Intel has published a whitepaper on their new Gen11 processor graphics, providing details about the underlying architecture. The upcoming Sunny Cove processors and Gen11 graphics were unveiled back in December at Intel's Architecture Day, where Intel had stated that Gen11 was "expected to double the computing performance-per-clock compared to Intel Gen9 graphics", which would obviously be a massive improvement over their current offerings. Intel promises up 1 TFLOP performance from Gen11, with its 64 EUs (execution units) and other improvements providing up to a 2.67x increase over Gen9 – though Intel does clarity that "there may be different configurations" so we will very likely see the usual segmentation.

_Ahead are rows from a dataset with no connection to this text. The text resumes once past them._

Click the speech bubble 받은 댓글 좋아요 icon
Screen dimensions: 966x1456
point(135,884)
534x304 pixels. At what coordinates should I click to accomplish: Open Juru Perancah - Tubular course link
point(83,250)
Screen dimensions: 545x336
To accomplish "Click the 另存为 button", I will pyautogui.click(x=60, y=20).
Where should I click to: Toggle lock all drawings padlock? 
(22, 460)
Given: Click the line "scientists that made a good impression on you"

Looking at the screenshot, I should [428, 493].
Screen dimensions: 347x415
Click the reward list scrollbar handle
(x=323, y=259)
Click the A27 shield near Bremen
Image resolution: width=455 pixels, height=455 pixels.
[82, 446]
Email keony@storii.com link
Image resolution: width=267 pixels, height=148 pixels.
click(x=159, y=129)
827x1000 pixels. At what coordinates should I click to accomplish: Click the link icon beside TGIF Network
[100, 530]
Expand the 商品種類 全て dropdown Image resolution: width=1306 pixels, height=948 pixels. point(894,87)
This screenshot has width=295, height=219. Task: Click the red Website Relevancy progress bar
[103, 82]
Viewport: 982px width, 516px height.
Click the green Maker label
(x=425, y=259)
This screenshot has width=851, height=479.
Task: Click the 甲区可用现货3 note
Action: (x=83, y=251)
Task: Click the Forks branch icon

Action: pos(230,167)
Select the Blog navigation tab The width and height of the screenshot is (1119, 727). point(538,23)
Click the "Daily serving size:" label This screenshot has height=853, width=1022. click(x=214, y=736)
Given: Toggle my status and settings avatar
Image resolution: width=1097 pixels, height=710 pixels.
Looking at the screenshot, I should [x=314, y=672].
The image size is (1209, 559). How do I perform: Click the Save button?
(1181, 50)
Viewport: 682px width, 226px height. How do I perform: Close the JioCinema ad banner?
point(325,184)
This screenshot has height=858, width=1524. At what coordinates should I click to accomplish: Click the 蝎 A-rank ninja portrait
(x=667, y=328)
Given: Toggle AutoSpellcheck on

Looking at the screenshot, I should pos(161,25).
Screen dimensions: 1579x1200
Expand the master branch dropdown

"The architecture implements multiple unique clock domains, which have been partitioned as a per-CPU core clock domain, a processor graphics clock domain, and a ring interconnect clock domain. The SoC architecture is designed to be extensible for a range of products and enable efficient wire routing between components within the SoC.
Gen11 graphics will be based on Intel’s 10nm process, with architectural refinements that promise significant performance-per-watt improvements, according to Intel. Intel also states that memory bandwidth has been addressed to meet the demands of the increased potency of the GPU, with improvements to compression, larger L3 cache size, and increased peak memory bandwidth. All major graphics APIs are supported including DirectX, OpenGL, Vulkan, OpenCL, and Metal – the last of which makes sense as these will very likely be powering the next generation of Apple's MacBook line.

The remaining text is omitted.